蛋白质微阵技术的原理

蛋白质微阵或蛋白质芯片就是利用基质成分（如多聚赖氨酸、乙醛、镍、环氧树脂、生物素和硝酸纤维素等）将蛋白质固化于不同材料上，如玻璃、多孔凝胶垫和微孔板等，采用荧光或放射性探针标记检测、表面增强飞行质谱（surface－enhancedlaser desorption／ionization，SELDI）、原子力显微镜（atomic force microscopy，AFM）、表面激源共振生物传感器（surface plasmon resonance，SPR）等手段对蛋白质与其识别元素的相互作用进行检测分析。

与DNA微阵不同，蛋白质微阵仍存在一些问题。寡核苷酸微阵技术的基础是互补序列通过Watson－Crick碱基配对进行杂交，而蛋白质却不与互补序列杂交。寡核苷酸微阵中的靶标与探针的一一对应关系在蛋白质组学研究中是不可行的。但仍有若干实验室正在开发通过蛋白质或肽与微阵中不同识别元素专一相互作用，进行蛋白质分析。

蛋白质有若干不同的可能识别元素，包括选择性结合较低的分子到选择性结合高度专一的分子。前者包括离子交换介质（通过在特定溶液条件下的电荷结合的蛋白质或肽）和固定化金属亲和配基（他们识别某些蛋白质功能基因，如磷酸丝氨酸、磷酸苏氨酸和磷酸酪氨酸）。后者包括直接识别蛋白质的抗体。直接识别特定蛋白质序列表位的mAb对其靶蛋白质有高度的选择性。核酸结合子（aptamer）是蛋白质或肽的另一类高选择性识别的分子。结合子是不同的寡核苷酸序列，可识别三维空间结构排列独特的氢键供体和受体，因而不同的寡核苷酸序列可能专一地与特定结构的蛋白质或肽结合。

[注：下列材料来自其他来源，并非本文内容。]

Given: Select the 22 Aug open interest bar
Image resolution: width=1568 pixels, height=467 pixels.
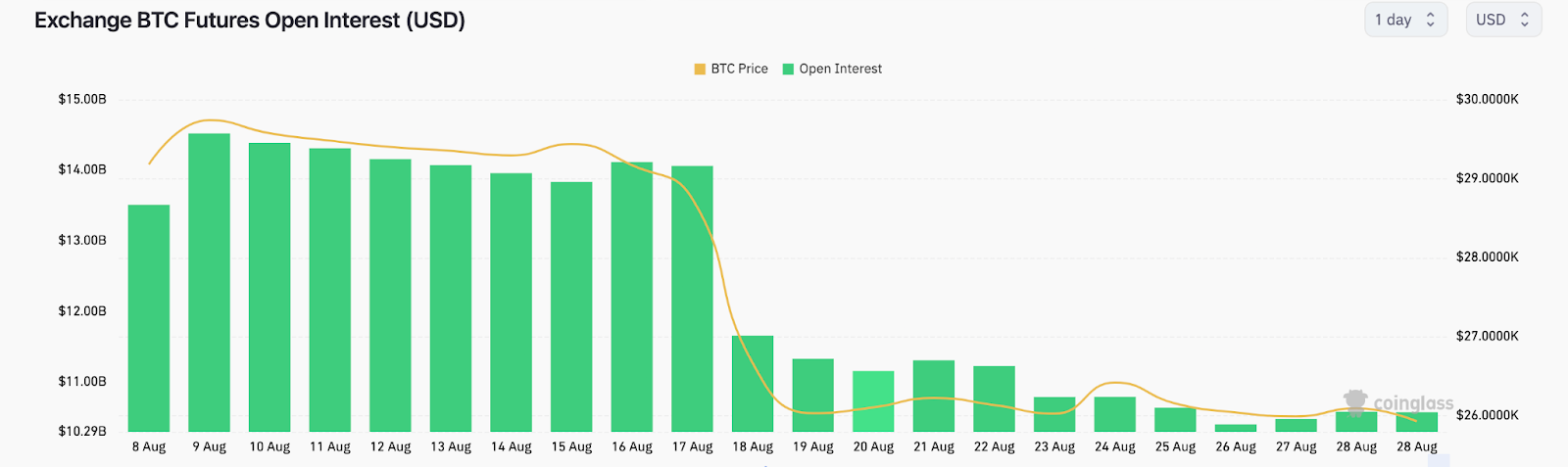Looking at the screenshot, I should (x=994, y=398).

在蛋白质组分析中许多识别元素已用在从复杂混合物中抽提特定蛋白质和肽的操作中。例如，抗体微阵可用来捕获各种与抗体结合的蛋白质。因此，用蛋白质微阵（如荧光标记二级抗体）可提供对特定蛋白质的高灵敏度和高通量的筛选。除捕获蛋白质外，蛋白质识别元素微阵还可以与多种分析手段（如质谱、ELISA及荧光分析等）结合直接对分离的蛋白质进行分析鉴定。当然，这种方法的成功使用取决于对靶蛋白质的专一性和亲和力、抗体吸附化学对抗体效率的影响，以及抗体与靶蛋白质结合条件的严格性。

对蛋白质组学来说，蛋白质微阵技术不仅可作为采集蛋白质组的工具，还可用于研究蛋白质－蛋白质相互作用以及药物和其他化学或物理因素对蛋白质相互作用的影响。应用蛋白质微阵的优势有：①将以前所未有的规模同时筛选大量蛋白质－蛋白质，蛋白质－核酸及蛋白质－小分子的相互作用和翻译后修饰等；②样品需要量少；③容易控制实验的离子浓度、缓冲液pH及反应的共同作用因子等，试验可重复性好。但这一技术也存在一些缺陷，限制了其潜在作用的完全发挥。这些限制因素包括生成足够量的蛋白质、在固化过程中保持蛋白质的活性和功能，以及提供所需的相对和绝对灵敏度等。

蛋白质微阵分析可应用于蛋白质的分离和鉴定、蛋白质相互作用、药物和其他化学或物理因素对蛋白质相互作用的影响以及蛋白质功能分析等方面。虽然目前还有一些限制阻碍了这一技术的广泛应用，但是相关技术的发展，如新的蛋白质固化技术、检测技术的开发、在芯片上生成蛋白质及大规模生成完整表达的链等，将促进蛋白质微阵技术在蛋白质组学研究中的进一步应用。